All Control Plane services share a common technology stack and coding conventions enforced through the commons-java library. They are tenant-aware -- they know about tenants and manage their lifecycle -- but they never process tenant business data directly.
2.3.1Technology Stack
Every Control Plane service is built on the same foundation:
| Component | Technology | Version |
|---|---|---|
| Language | Java | 21 (LTS) |
| Framework | Spring Boot | 3.2 |
| Security | Spring Security + custom JWT (commons-java) | |
| Persistence | Spring Data JPA + Hibernate | 6.4 |
| Multi-tenancy | Hibernate schema-based (TenantIdentifierResolver) | |
| Caching | Redis via TenantAwareCacheManager | |
| Messaging | Apache Kafka via KafkaEventStreamingService | |
| Build tool | Gradle | 8.x |
| Container base | Eclipse Temurin / Distroless Java | |
| Health check | Spring Boot Actuator (/api/v1/actuator/health) |
The homogeneous technology choice for the Control Plane was deliberate. All 10 services use Java/Spring Boot because:
- Spring Security provides the most mature JWT validation and filter chain framework
- Hibernate multi-tenancy natively supports schema-based tenant isolation
- Spring Data JPA reduces boilerplate for CRUD-heavy management services
- Consistent deployment -- a single Gradle build, single base image, single debugging toolchain
2.3.2Complete Service Registry
| Service | Port | Database | Primary Dependencies | Purpose |
|---|---|---|---|---|
iam-service | 8081 | iam | PostgreSQL, Redis | Identity, authentication, authorization |
tenant-service | 8082 | tenant | PostgreSQL, Redis, Kafka, iam-service | Tenant lifecycle and provisioning |
api-gateway | 8080 | none | iam-service, config-service | Request routing, JWT validation, rate limiting |
config-service | 8888 | config | PostgreSQL, Redis | Centralized configuration, feature flags |
notification-service | 8085 | notification | PostgreSQL, Redis, Kafka | Multi-channel notification delivery |
audit-service | 8086 | audit | PostgreSQL, Elasticsearch, Kafka | Immutable audit trail, compliance logging |
billing-service | 8087 | billing | PostgreSQL, Redis, Kafka | Usage metering, subscription management |
observability-api | 8088 | none | Prometheus, Elasticsearch | Metrics aggregation, observability API |
infrastructure-service | 8089 | infrastructure | PostgreSQL, Redis | Infrastructure provisioning, DNS, TLS |
platform-registry | 8084 | registry | PostgreSQL | Service catalog, schema registry |
2.3.3Service Descriptions
IAM Service (Port 8081)
The Identity and Access Management service is the security foundation of the entire platform. Every authenticated request in the platform was first authorized by an IAM-issued JWT token.
Core responsibilities:
- User registration, login, and profile management
- JWT access token (15-min expiry) and refresh token (7-day expiry) generation
- Service-to-service authentication token issuance (5-min expiry)

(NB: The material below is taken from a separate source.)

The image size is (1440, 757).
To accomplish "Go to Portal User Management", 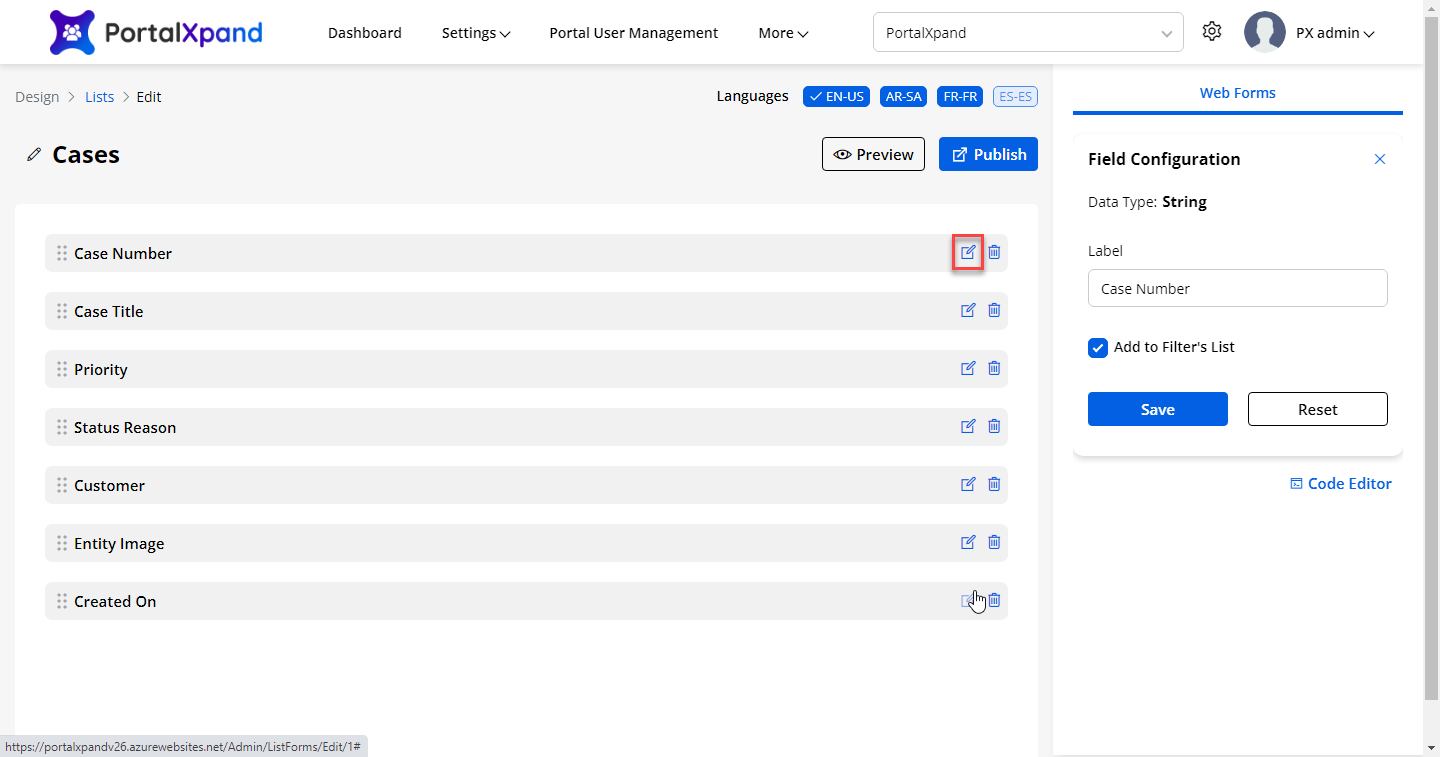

- Role-based access control (RBAC) with hierarchical permissions
- API key lifecycle management with scoped permissions
- Multi-factor authentication (TOTP, email verification)
- Password policies, account lockout, and brute-force protection
- OAuth2 / OIDC integration for SSO
Token architecture:
The IAM service generates four types of JWT tokens through JwtTokenProvider:
// Access token (15-minute expiry) - carries tenant_id, user_id, roles
generateAccessToken(userId, tenantId, roles)
// Refresh token (7-day expiry) - for obtaining new access tokens
generateRefreshToken(userId, tenantId)
// Service-to-service token (5-minute expiry) - inter-service auth
generateServiceToken(serviceName, scopes)
// API key token (configurable expiry) - programmatic access
generateApiKeyToken(keyId, tenantId, permissions, validity)Every access token carries three critical claims: sub (user ID), tenant_id (tenant scope), and roles (permission set). These claims are extracted by downstream services to establish tenant context without additional round-trips to the IAM service.
Key APIs:
| Endpoint | Method | Description |
|---|---|---|
/api/v1/auth/login | POST | Authenticate user, return JWT token pair |
/api/v1/auth/refresh | POST | Exchange refresh token for new access token |
/api/v1/auth/logout | POST | Invalidate active session |
/api/v1/users | GET/POST | List or create users |
/api/v1/users/{id} | GET/PUT/DELETE | User CRUD operations |
/api/v1/roles | GET/POST | Role management |
/api/v1/permissions | GET | Permission catalog |
/api/v1/api-keys | GET/POST | API key management |
/api/v1/auth/mfa/setup | POST | Configure MFA for user |
/api/v1/auth/mfa/verify | POST | Verify MFA code |
Tenant Service (Port 8082)
The Tenant Service manages the complete lifecycle of tenants from initial provisioning through configuration, scaling, and eventual decommissioning. It orchestrates a multi-phase state machine for provisioning.
Core responsibilities:
- Tenant CRUD operations (create, read, update, suspend, delete)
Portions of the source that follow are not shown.